I think that is a bit pessimistic. If Asobo had stuck the landing so to speak on its marketing material, I think there would be a lot of new entrants into the genre through the various stores. Even if you don’t enjoy the simming, just the potential for the graphical bliss would be enough to keep some folks. I’ve bought and played games in genres that aren’t typically my forte’ simply for special features like that.
And sarcasm aside RageQuitBob, the point that I was trying to make is that the game needs larger player base to stay profitable and viable, and to avoid going the way of its predecessor. As an MSFT shareholder, I actually don’t expect anything less. Microsoft isn’t a charity, it exists to make me money. If in 6 to 12 months this game isn’t profitable for MS, I will be the first to vote to pull the plug.
Because of that, it is important that we the community hold the developer to the highest bar possible.
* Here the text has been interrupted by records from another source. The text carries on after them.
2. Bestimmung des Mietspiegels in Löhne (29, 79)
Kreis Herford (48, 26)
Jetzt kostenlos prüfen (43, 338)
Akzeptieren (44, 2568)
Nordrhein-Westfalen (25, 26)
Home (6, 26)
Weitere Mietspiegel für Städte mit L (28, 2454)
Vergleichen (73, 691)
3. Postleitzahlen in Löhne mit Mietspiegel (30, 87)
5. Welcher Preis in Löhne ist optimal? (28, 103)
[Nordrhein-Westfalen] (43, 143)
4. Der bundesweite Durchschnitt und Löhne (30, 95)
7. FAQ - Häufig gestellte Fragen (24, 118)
That may mean looking with an external-to-the-flight-simulator-community viewpoint where mediocrity on launch isn’t the norm.
Yes, of course it has to be profitable.
If this isn’t profitable though it would be quite an embarassing, spectacular failure.
I don’t see it becoming a failure tbh, but a lot less rose tinted than some thought.
But how is it possible any other way. If I imagine: coordinating up to 1,000 people who worked on the project, managing and checking those massive petabytes of data, developing 30 planes, engine programmers who have to make all the legacy stuff fit in and hammer out a new API that can handle all this stuff, providing good documentation to the 3rd party people who are making pressure because they really want to start, then Microsoft with their demands to hurry, and of course the whole thing must work and not crash every 20 minutes … etc etc . it must be a bit of a nightmare to deliver a sim under such pressured and a company would only go through such an ordeal because it is a chance of a lifetime.
I think they did a good job so far, they just did not have nearly enough time to deliver what they would have liked to deliver.
I would differently pay extra for a Hawaii scenery add on, FS2020 is new and there will be many improvement, when Bruce Artwicks SubLogic flight simulator came out i thought is as good as it was going to get, whoops there i go dating myself again
Perhaps they did the best that they could under the circumstances. But, it is important that the marketplace punishes that sort of systemic behavior of hurrying to deliver half-done things. Another poster in a different thread commented that if this sort of alpha-ish release is normalized, then the next iteration will be even more broken upon “release” than this one. I won’t go as far as they did, but to a certain extent, that is true.
For those of who have already purchased the game, there are two things that we can do: 1.) Complain 2.) Complain in a way that hurts the developer/publisher financially. As is the case with many products and services, you vote with your wallet. There isn’t much leverage over the company beyond that.